This case history focuses on the construction of a crucial thin rock layer over geosynthetics and the solution encountered during the first construction phase of an RCRA Subtitle C embankment cover system at a hazardous and radioactive disposal site. The top and 5:1 sideslopes of the cover system were constructed with a cap consisting of geosynthetics and native rock products. The process included the selection and testing of an appropriate geotextile and geomembrane system and the placement of a thin, 15.24cm- (6in.)-thick filter rock cover layer placed directly over the required geosynthetics followed by the placement of further rock layers. The construction of this 15.24cm filter rock layer was successfully addressed by the project team. This case history specifies how the contractors successfully placed this thin filter rock system using a portable conveyor device while protecting the geosynthetics.
1. Site overview
EnergySolutions is an international nuclear services company that operates a low-level radioactive and hazardous waste disposal site near Clive in Utah’s west desert (Clive Facility–Figure 1).

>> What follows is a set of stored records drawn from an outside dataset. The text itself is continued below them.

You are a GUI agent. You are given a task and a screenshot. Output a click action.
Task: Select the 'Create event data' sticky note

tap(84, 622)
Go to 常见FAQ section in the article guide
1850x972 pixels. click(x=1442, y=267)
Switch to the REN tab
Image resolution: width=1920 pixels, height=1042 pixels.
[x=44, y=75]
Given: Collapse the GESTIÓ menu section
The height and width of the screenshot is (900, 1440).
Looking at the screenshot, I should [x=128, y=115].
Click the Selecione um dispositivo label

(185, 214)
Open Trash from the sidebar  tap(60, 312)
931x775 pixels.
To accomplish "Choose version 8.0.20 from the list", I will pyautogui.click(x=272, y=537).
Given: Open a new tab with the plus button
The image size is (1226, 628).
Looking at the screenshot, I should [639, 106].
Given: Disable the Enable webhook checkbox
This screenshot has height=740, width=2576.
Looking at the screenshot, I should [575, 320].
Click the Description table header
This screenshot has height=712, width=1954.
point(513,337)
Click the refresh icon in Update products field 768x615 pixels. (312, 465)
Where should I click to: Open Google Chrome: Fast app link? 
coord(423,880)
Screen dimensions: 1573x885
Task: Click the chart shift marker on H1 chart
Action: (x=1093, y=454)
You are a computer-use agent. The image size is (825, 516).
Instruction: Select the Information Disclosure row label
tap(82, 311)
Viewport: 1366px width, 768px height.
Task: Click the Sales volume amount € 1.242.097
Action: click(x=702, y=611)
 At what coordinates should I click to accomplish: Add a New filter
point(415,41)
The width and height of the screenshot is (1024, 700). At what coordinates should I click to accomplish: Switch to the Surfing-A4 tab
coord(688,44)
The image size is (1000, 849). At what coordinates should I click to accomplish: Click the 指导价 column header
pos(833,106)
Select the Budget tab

The radioactive and hazardous waste is managed in five permitted partially buried landfills constructed using native rock and soil materials. Construction is governed by permitted CQA/QC plans. The MWE is located in the southeastern corner of the site and is Clive Facility’s only permitted hazardous and radioactive waste landfill.
2. Embankment overview
The MWE was permitted and construction began in 1991 (Envirocare, 1992). The embankment was designed to hold more than 917,000 cubic meters (1.2 million cubic yards) of radioactive and hazardous waste.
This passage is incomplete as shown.